Input records:
____

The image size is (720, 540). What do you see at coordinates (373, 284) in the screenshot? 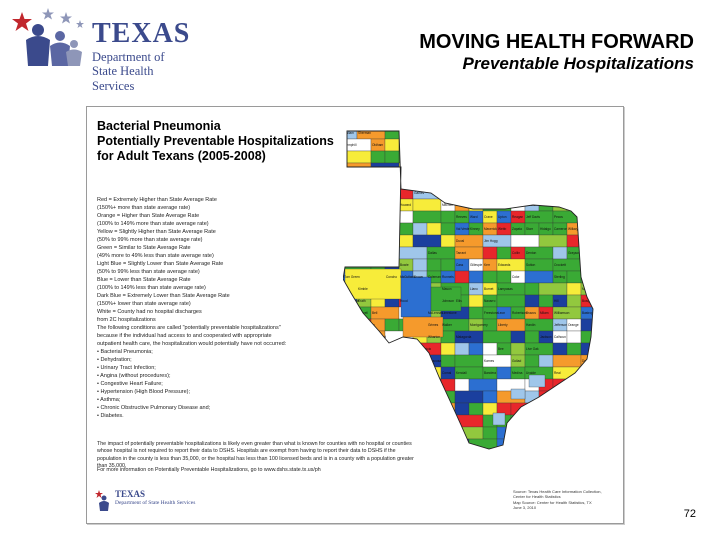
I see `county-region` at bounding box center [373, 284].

____

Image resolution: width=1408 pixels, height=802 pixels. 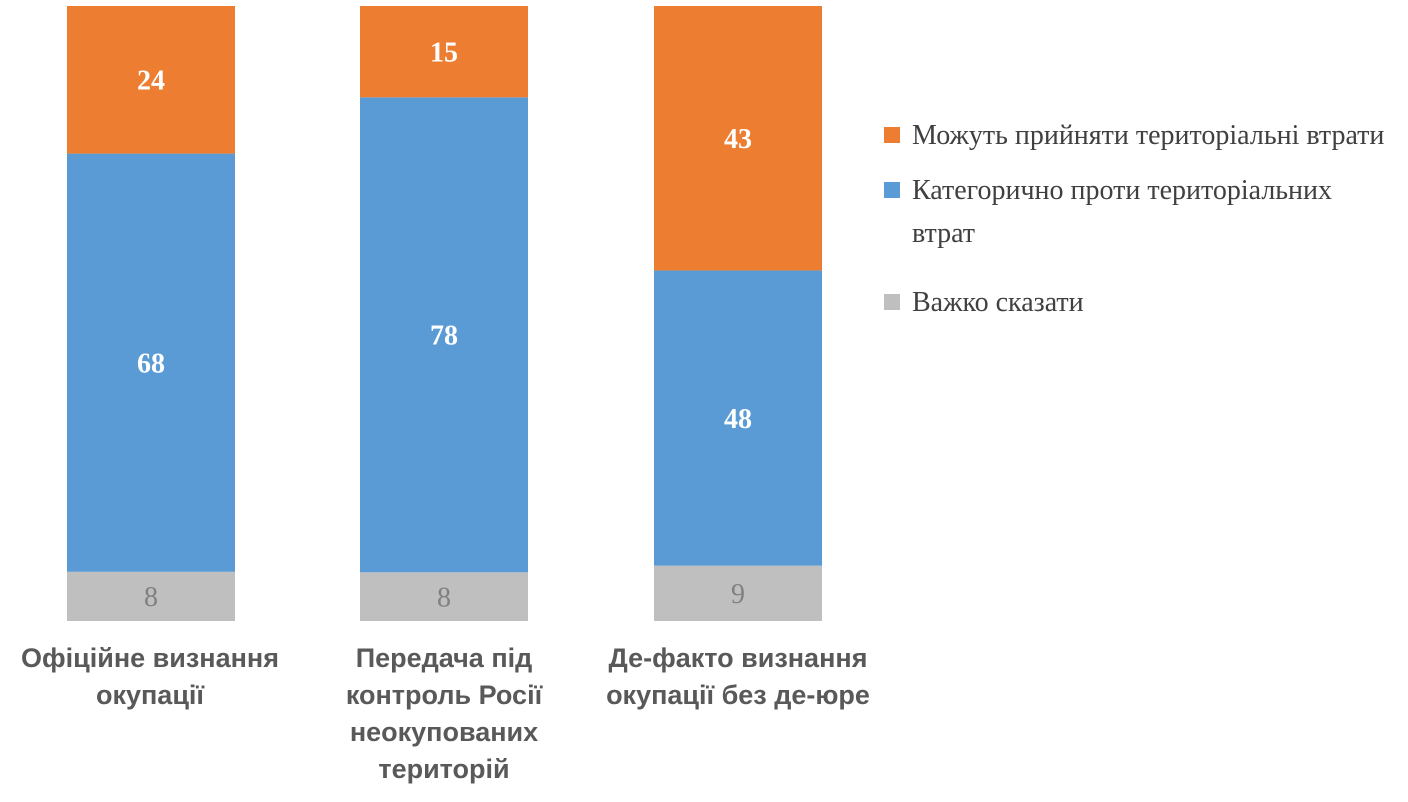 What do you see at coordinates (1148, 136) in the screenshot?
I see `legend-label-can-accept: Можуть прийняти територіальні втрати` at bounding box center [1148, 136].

____

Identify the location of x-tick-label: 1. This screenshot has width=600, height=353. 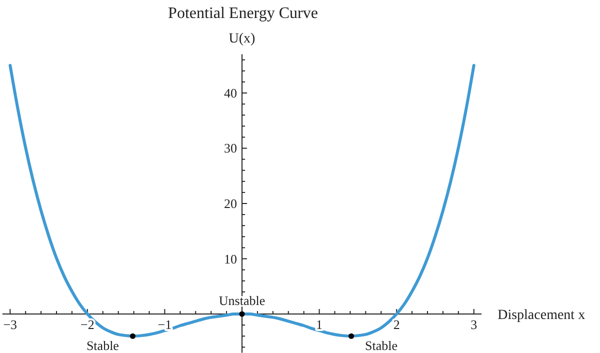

____

Duplicate the lines above, from the line with "The image size" up to and including the line with "center [373, 284].". Leave the pictures out of your answer.

Answer for this exercise:
The image size is (720, 540). What do you see at coordinates (373, 284) in the screenshot? 
I see `county-region` at bounding box center [373, 284].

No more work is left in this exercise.